Rudyard Kipling wrote this poem, and while I really enjoy it I don’t understand it at all. Is Rudyard Kipling writing science fiction, or an allegory, or what?

Hmm. I’ve read a bit of Kipling, but not that one. It does seem kinda science fiction-y, with a whiff of “Thus Spake Zarathustra” too. Not quite sure what he was driving at, but I’d guess he was talking about finding a soulmate who will stand by you through thick and thin, and will only leave when you insist, and that insistence will be a kind of noble sacrifice. But it’s more about a semi-mystical, galaxy-spanning mood than anything.

My two cents’ worth.

Geez, it’s practically transparent. The author & Helen got laid, and nobody found out.

It’s not so much science-fictiony as mythological/occult.

The narrative voice is that of Simon Magus, and the crux of the poem is the hermetic idea that jealous angels divided androgynous (and divine) man into opposing sexes. (God had created andogynous man in his image, and they turned this trick when he was looking the other way.) Opposing sexes have a basic drive to reintegrate, and their desire leads to physical reproduction, which further and further dilution of the divine nature.

Simon Magus put out the idea that salvation is acquired by spiritually reintegrating the male and female, and the whole thing came to him when he really clicked with a chick named Helen, in a platonic way. She was the authentic other half of himself. Most of the time, we have a confused to desire to physically reunite with some other soul’s other half.

The appearance of the physical universe is created by this artificial interplay of opposites, and the way to escape from the constant repetition of physical existence is to eliminate all desire and reintegrate your psyche’s bisexual qualities. (This involves using modes of perception, thought, and feeling which are normally dormant in equal conjunction with those that are “dominant” for your physical sex.)

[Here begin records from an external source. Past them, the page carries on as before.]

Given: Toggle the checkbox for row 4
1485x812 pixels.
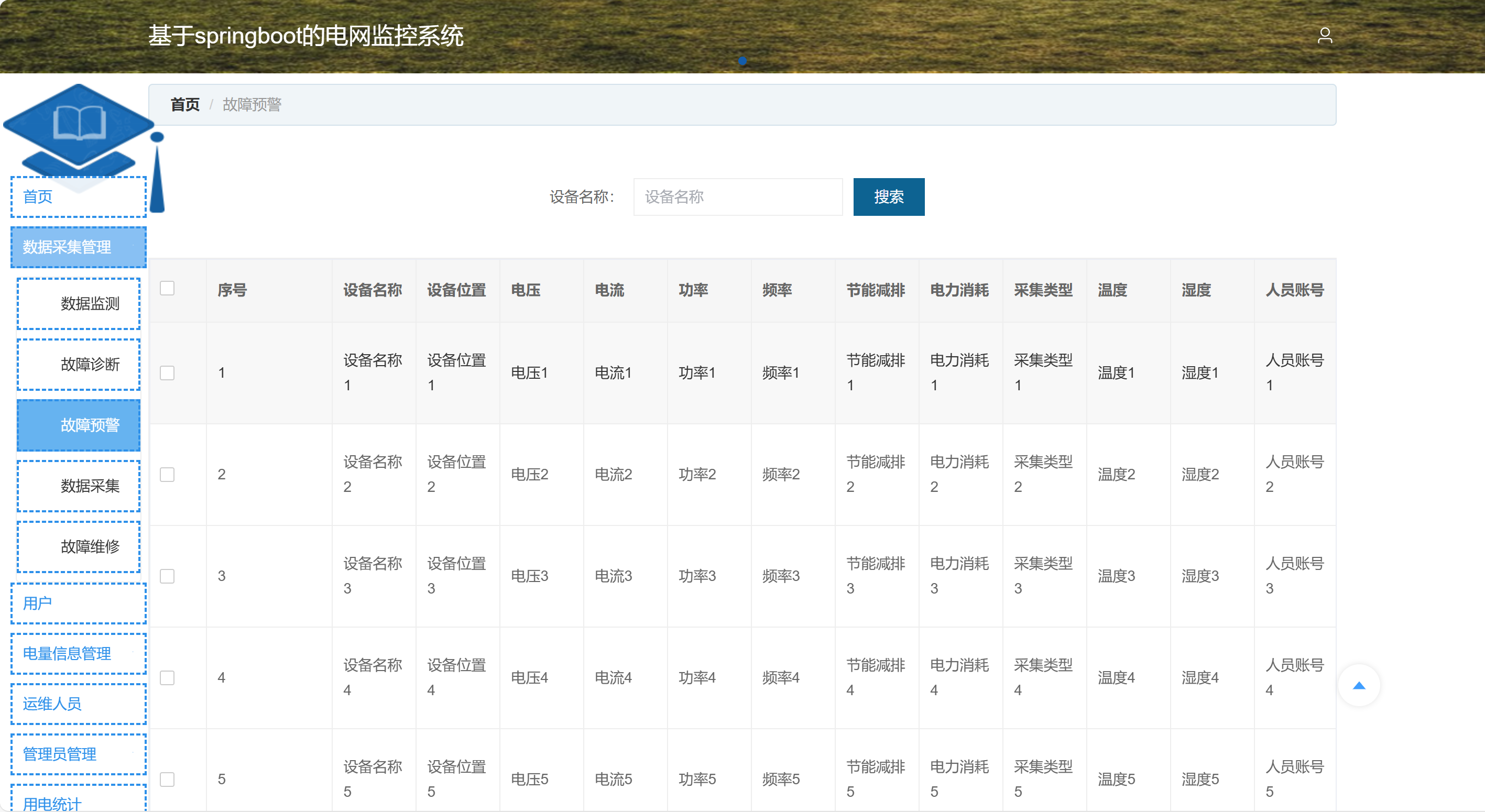Looking at the screenshot, I should click(167, 678).
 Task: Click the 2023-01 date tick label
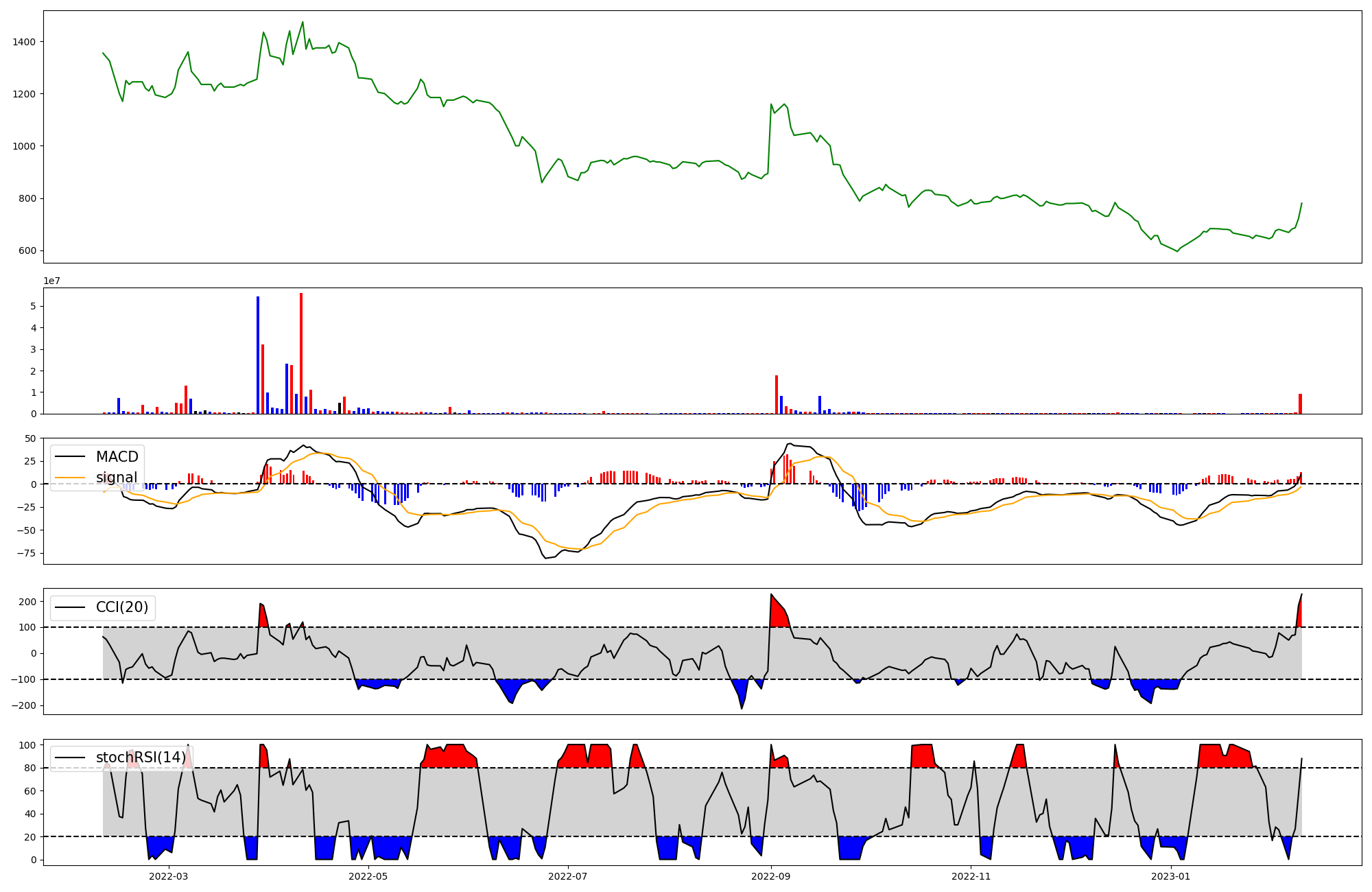coord(1170,876)
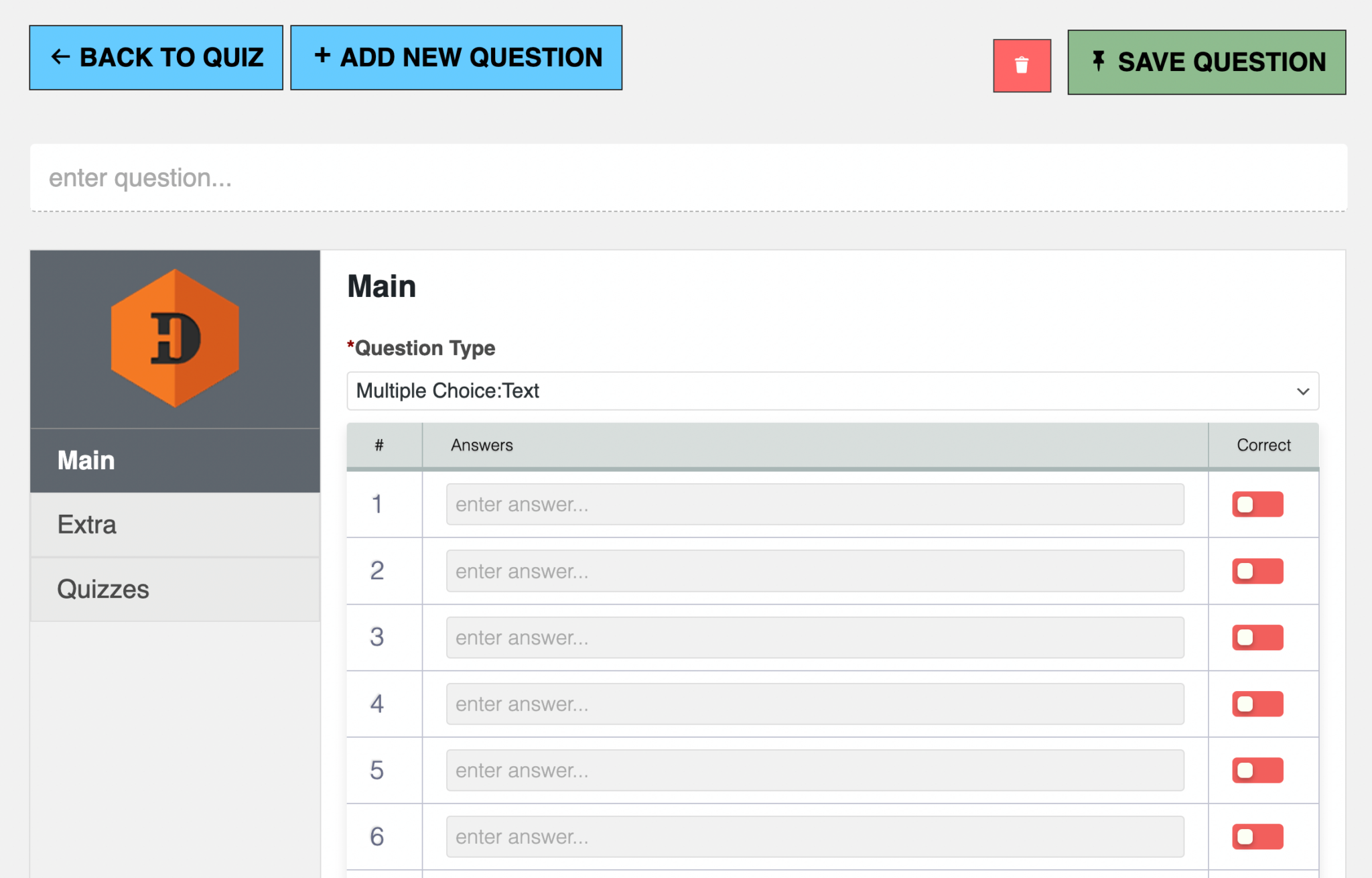Toggle Correct for answer 1
Screen dimensions: 1372x878
click(x=1257, y=504)
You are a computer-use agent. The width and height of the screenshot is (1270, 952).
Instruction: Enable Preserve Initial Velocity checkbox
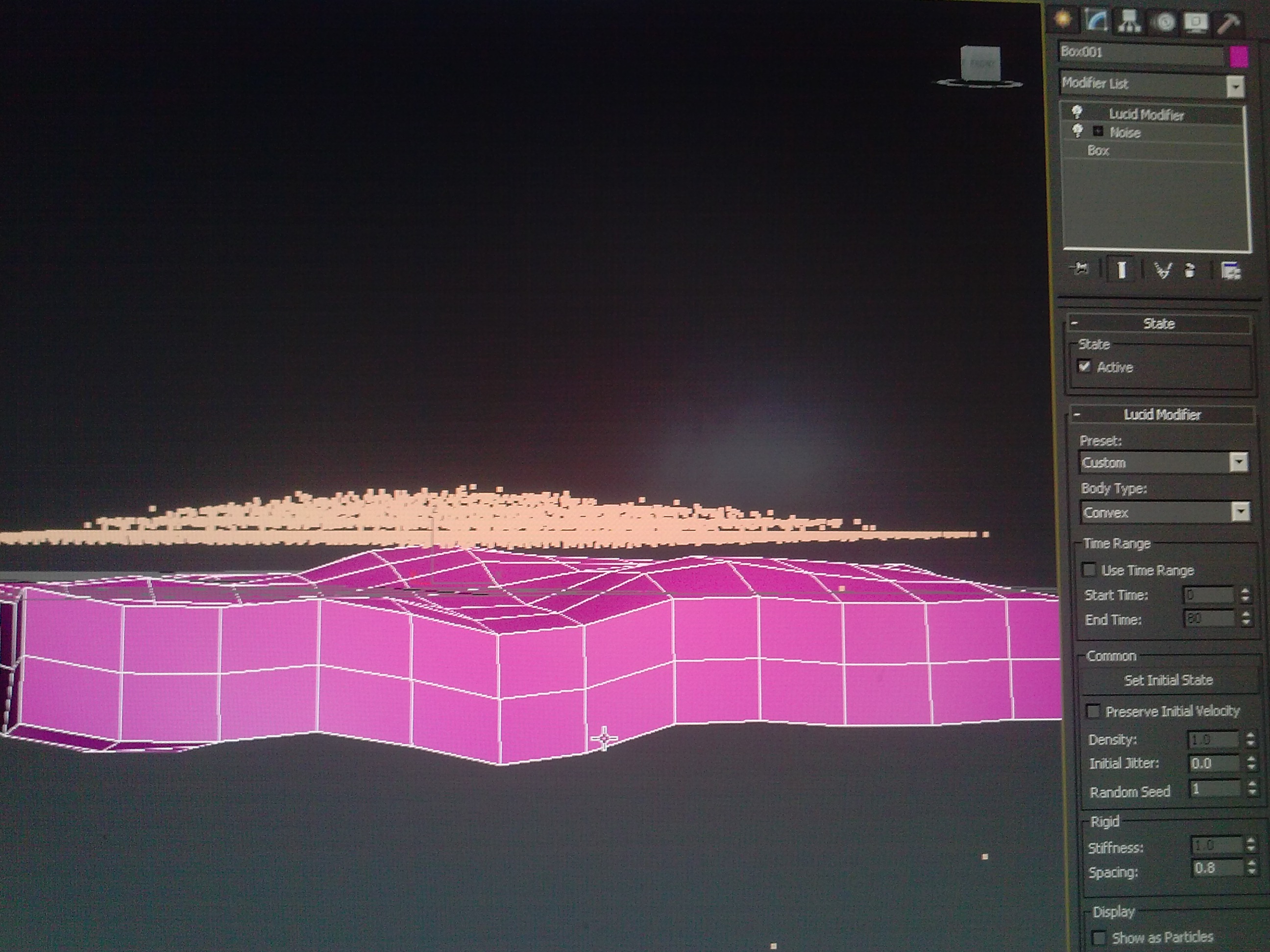[1093, 711]
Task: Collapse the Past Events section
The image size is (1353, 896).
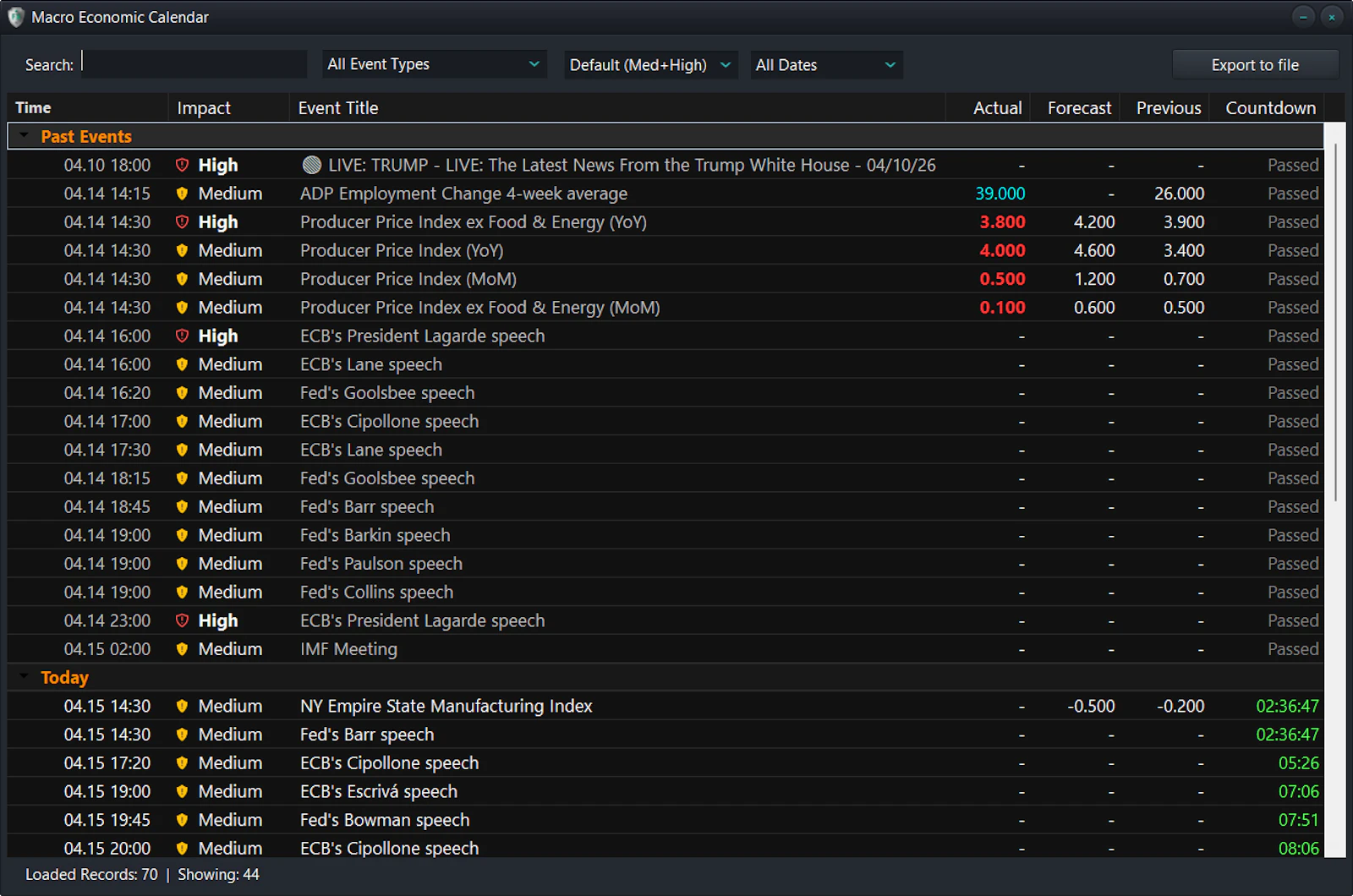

So the point of Kipling’s poem is a bit of a poke at that idea. If reality is illusory, and sex is a trap set for us at the dawn of protohistory by scheming angels… well, the physical universe ain’t so bad, and there is something to be said for sex, when you get right down to it. So stuff the teleological revelations and divine knowledge that are promised if you turn your back on that – I’m gonna get married, have me some kids, and picnic in the park – and the other lost half of my soul? I hope she’s having as good a time as I am.

A bit of an arcane joke, but Masons are funny that way.

Another thing that may require a bit of explanation:

The dichotomy in gnostic systems is “Solar/ Rational /Male” vs.“Lunar/ Intuitive/ Female.”

The ideal is a balance. (ie; a totally rational mind misses half the picture and is unbalanced, and a totally intuitive mind misses half the picture is unbalanced.)

So the poem describes a sort of irrational vision – and relief at the return to rationality.

This is a pretty common theme in mystical poetry.

For a comic take on it, see Lewis Carroll’s “Three Voices.”